Records drawn from a dataset
=== Section Start ===

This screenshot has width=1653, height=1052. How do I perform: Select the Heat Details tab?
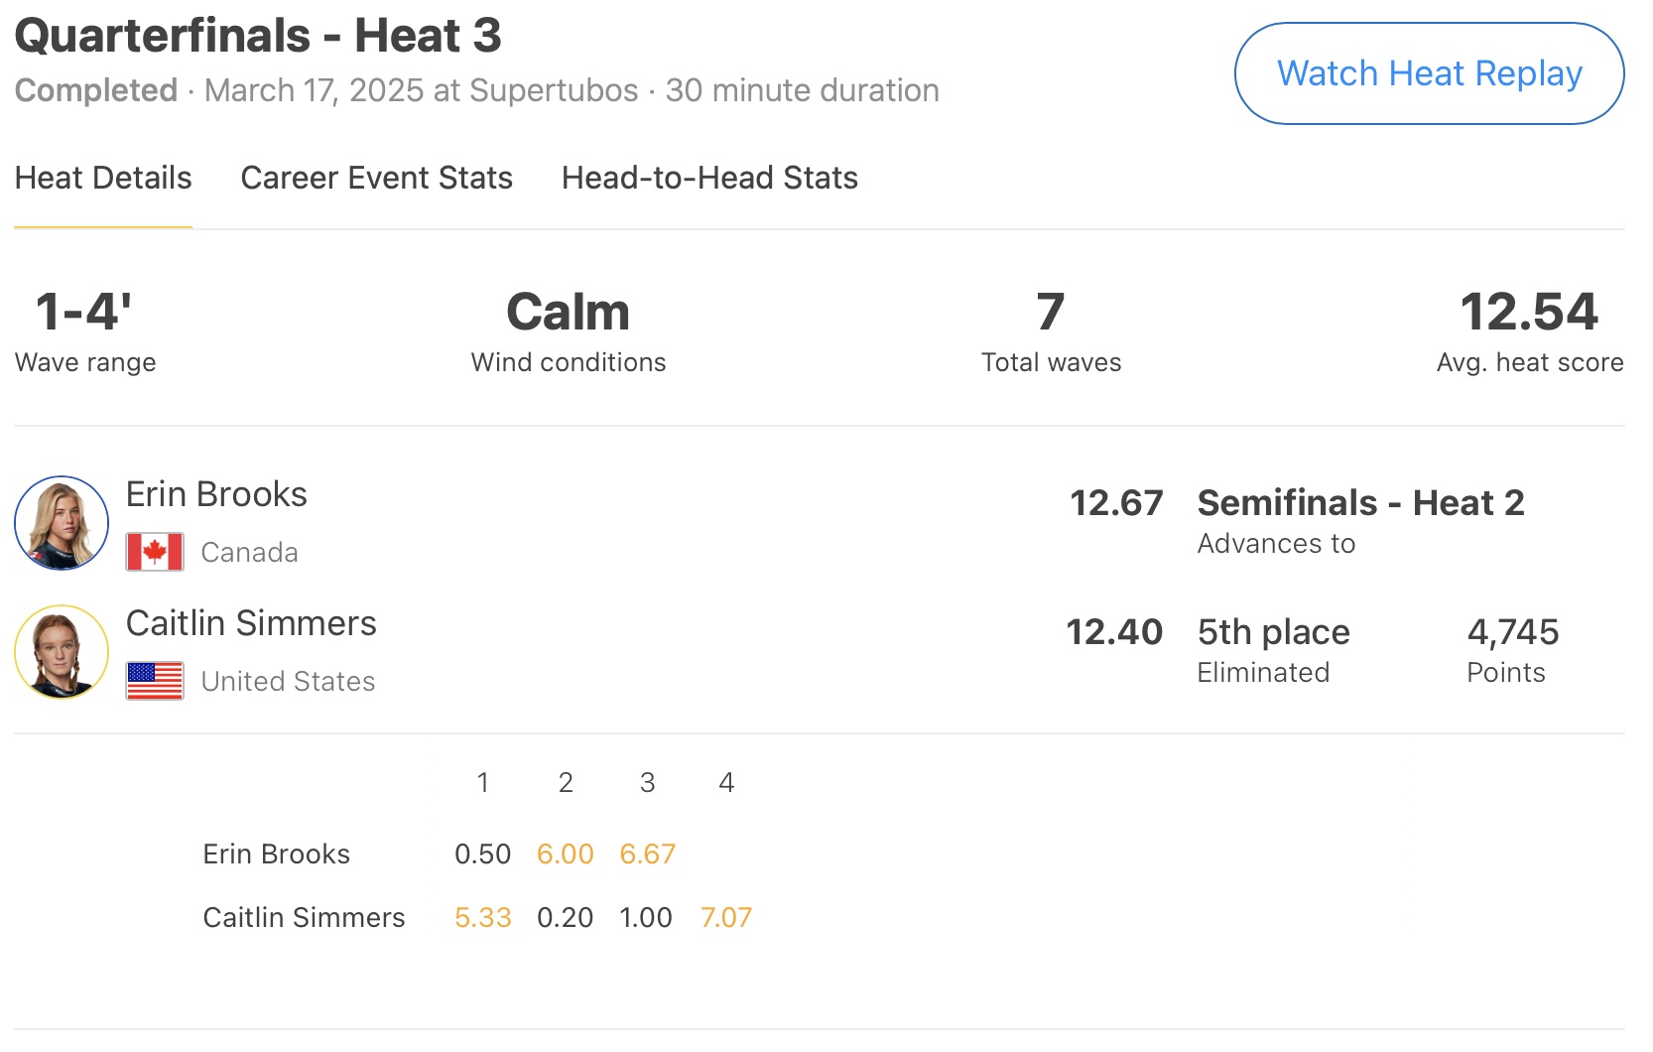(103, 178)
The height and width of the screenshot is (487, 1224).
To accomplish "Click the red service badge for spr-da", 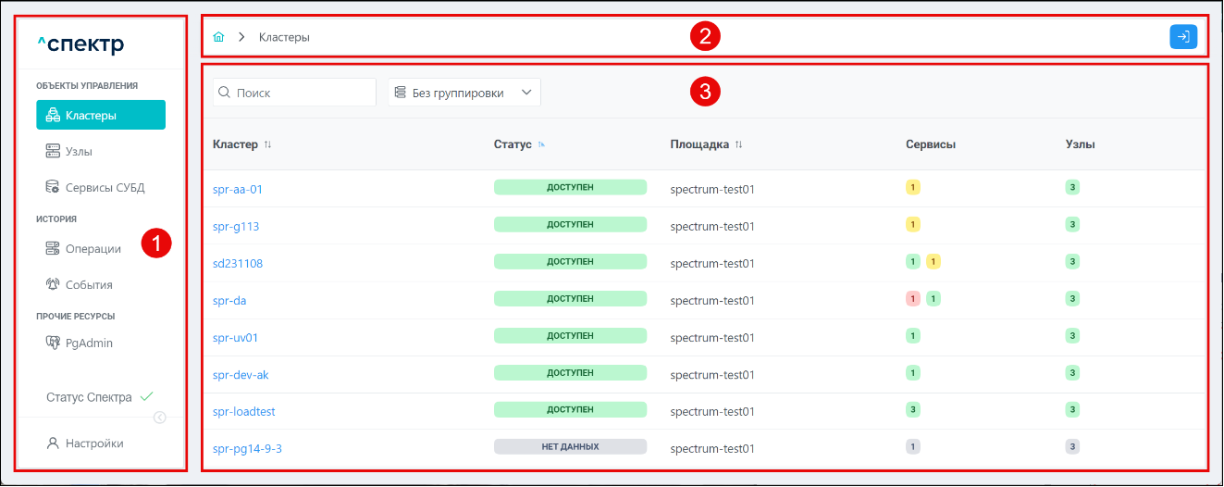I will click(x=913, y=298).
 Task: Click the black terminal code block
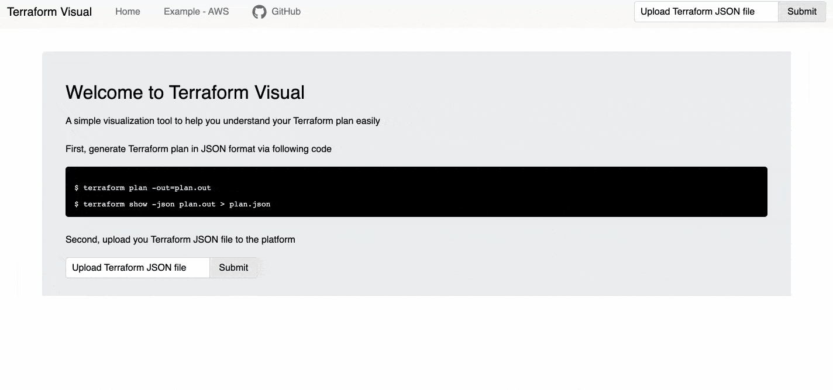417,192
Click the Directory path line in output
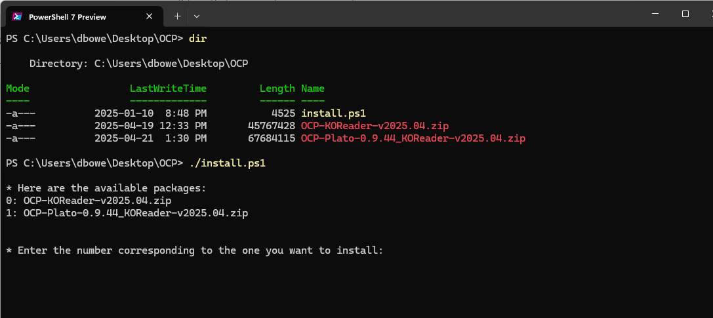 pos(139,64)
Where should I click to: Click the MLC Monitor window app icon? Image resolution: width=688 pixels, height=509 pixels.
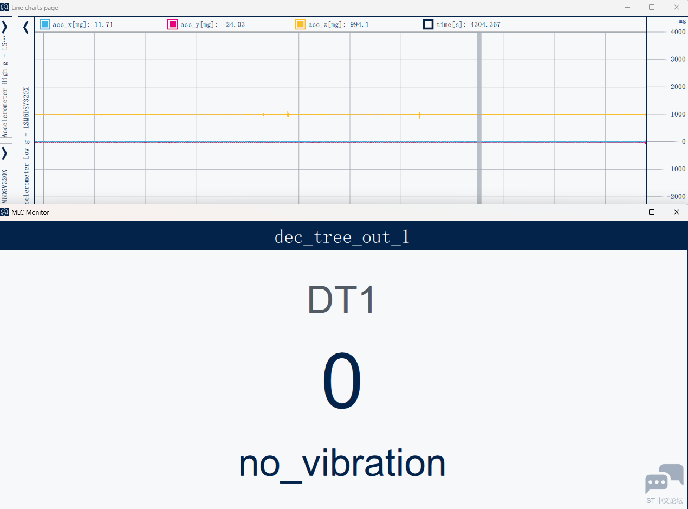pyautogui.click(x=5, y=212)
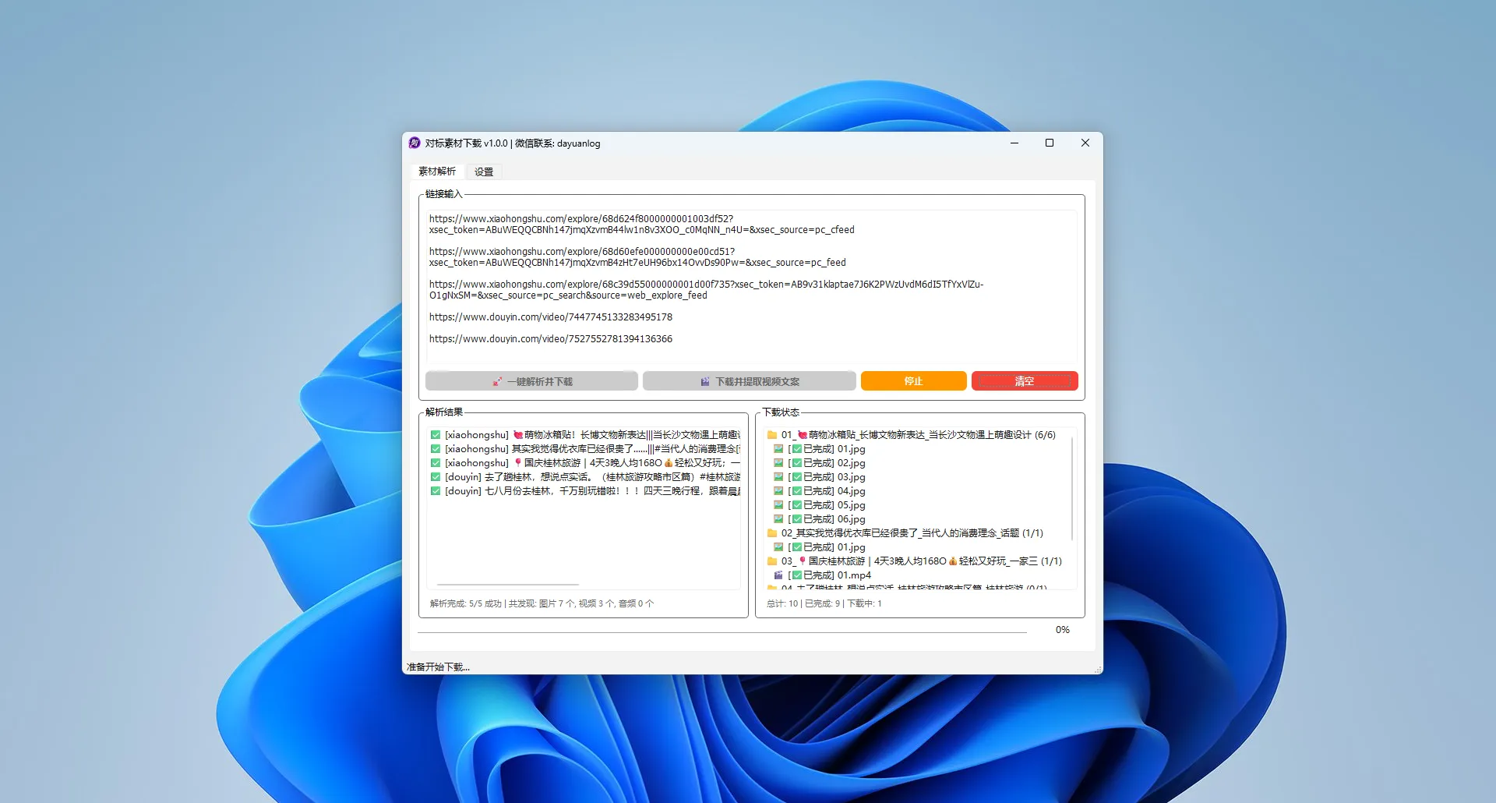Image resolution: width=1496 pixels, height=803 pixels.
Task: Click the image icon beside 01.jpg under folder 02
Action: coord(778,547)
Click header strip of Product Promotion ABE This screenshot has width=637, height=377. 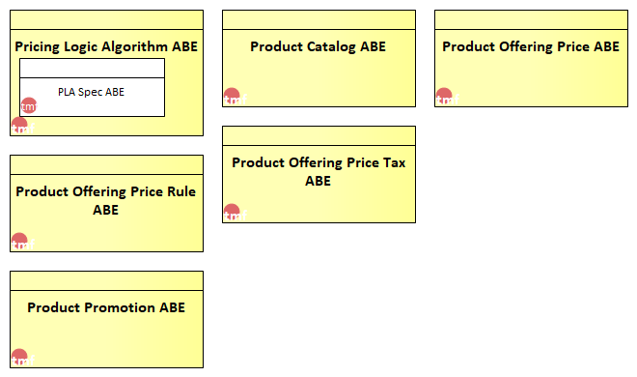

=== Section End ===

Ignoring the pictures, write out word for word only the lines from the one containing "Click the Directory path line in output" through the last line of the data, both ends included.

**Written response**.
Click the Directory path line in output
 pos(139,64)
Where should I click to: Click the MLC Monitor window app icon? Image resolution: width=688 pixels, height=509 pixels.
pyautogui.click(x=5, y=212)
Image resolution: width=1496 pixels, height=803 pixels.
Task: Click the image icon beside 01.jpg under folder 02
Action: coord(778,547)
Click header strip of Product Promotion ABE This screenshot has width=637, height=377. 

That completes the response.